VARIAN SEMICONDUCTOR EQUIPMENT ASSOCIATES, INC.

CORPORATE GOVERNANCE GUIDELINES

 

The Board of Directors (the “Board”) of Varian Semiconductor Equipment Associates, Inc.(the “Company”) has adopted the following Corporate Governance Guidelines (the “Guidelines”) to assist the Board in the exercise of its duties and responsibilities and to serve the best interests of the Company and its stockholders. The Guidelines should be applied in a manner consistent with all applicable laws and stock exchange rules and the Company’s charter and bylaws, each as amended and in effect from time to time. The Guidelines provide a framework for the conduct of the Board’s business. The Board may modify or make exceptions to the Guidelines from time to time in its discretion and consistent with its duties and responsibilities to the Company and its stockholders.

 

A.     Director Responsibilities:

1.     Oversee Management of the Company. The principal responsibility of the directors is to oversee the management of the Company and, in so doing, serve the best interests of the Company and its stockholders. This responsibility includes:

·         Reviewing and overseeing principal operating, financial and other corporate plans, strategies and objectives.
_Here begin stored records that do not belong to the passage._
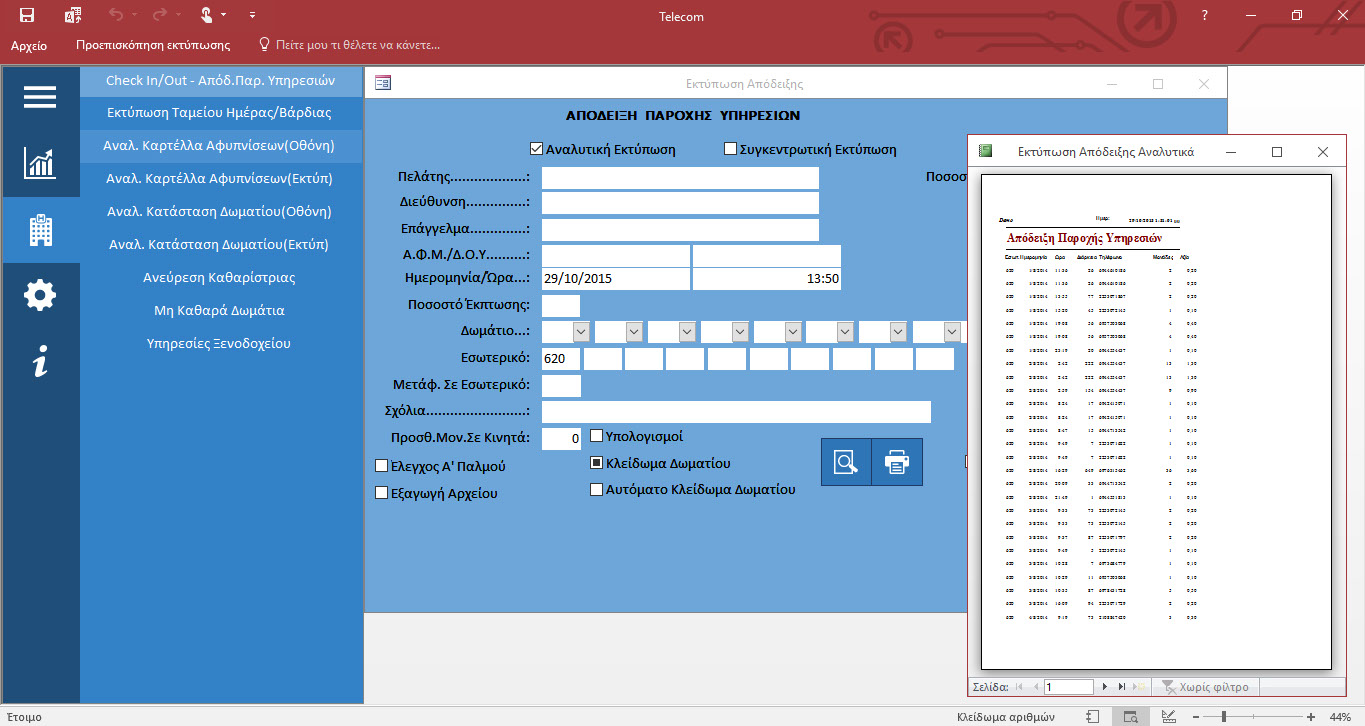1365x726 pixels.
Task: Check the Εξαγωγή Αρχείου option
Action: click(381, 493)
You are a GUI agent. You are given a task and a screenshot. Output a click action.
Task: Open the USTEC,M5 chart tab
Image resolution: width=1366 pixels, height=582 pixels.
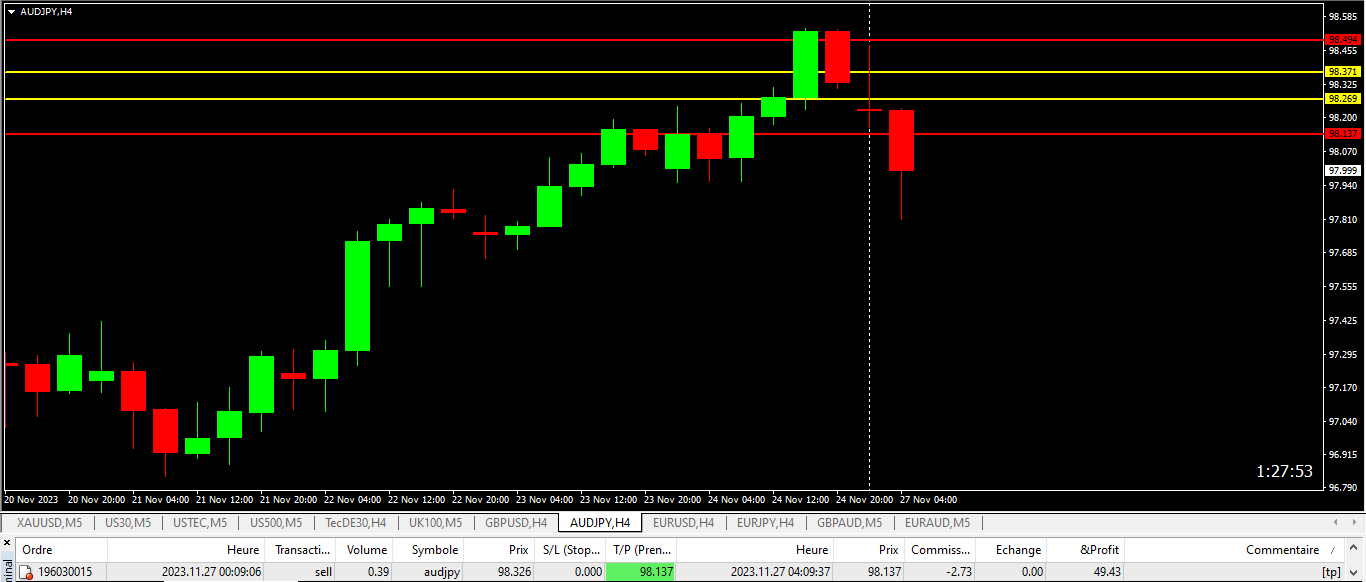200,522
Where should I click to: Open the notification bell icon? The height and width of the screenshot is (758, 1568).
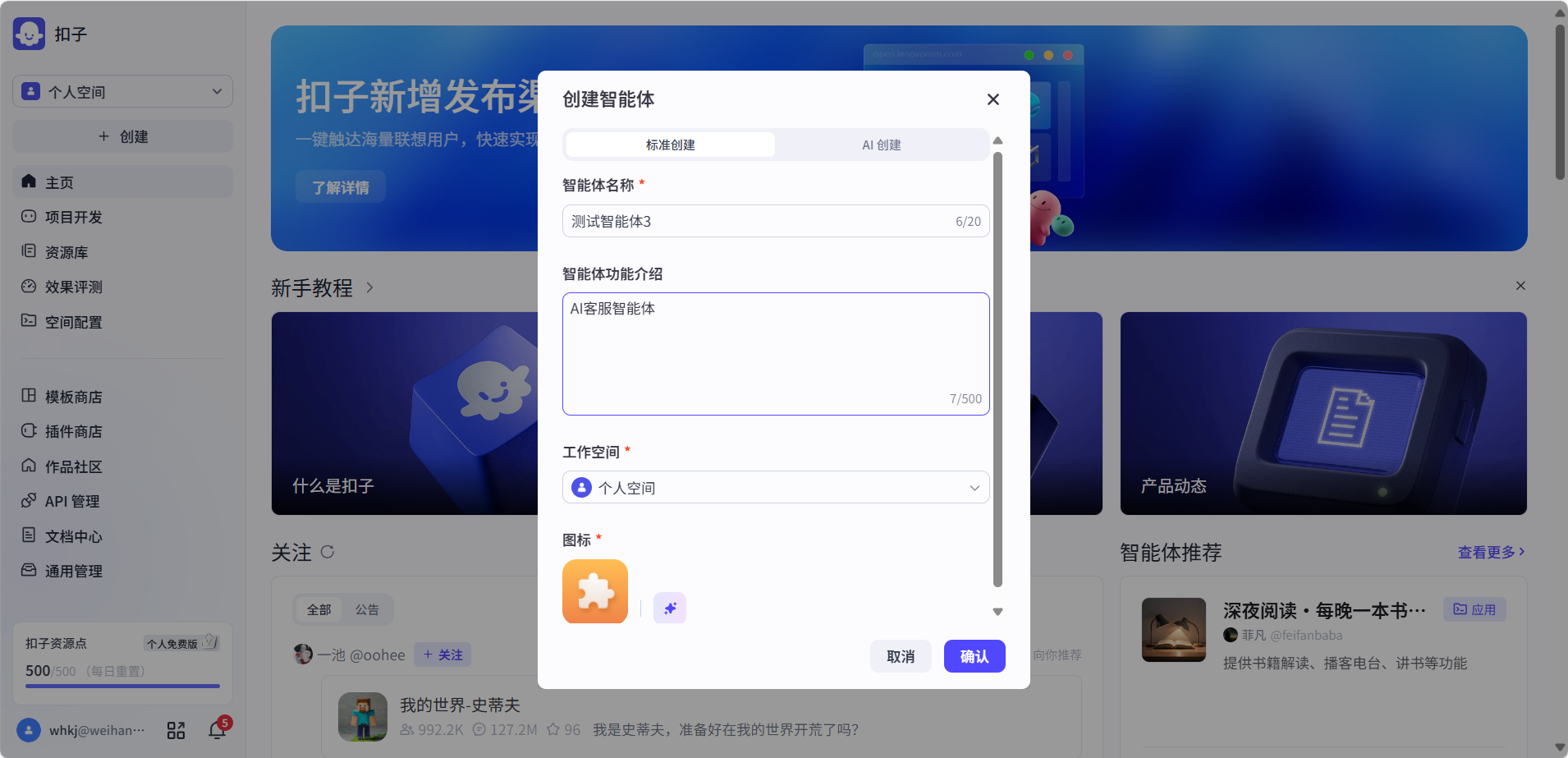(218, 730)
·         Evaluating the performance of the Company and its senior executives and taking appropriate action, including removal, when warranted.

·         Evaluating the Company’s compensation programs on a regular basis and determining the compensation of its senior executives.

·         Reviewing material transactions and commitments entered into in the ordinary course of business.

·         Developing a corporate governance structure that allows and encourages the Board to fulfill its responsibilities.

·         Providing advice and assistance to the Company’s senior executives.

2.     Exercise Business Judgment. In discharging their fiduciary duties of care, loyalty and candor, directors are expected to exercise their business judgment to act in what they reasonably believe to be the best interests of the Company and its stockholders.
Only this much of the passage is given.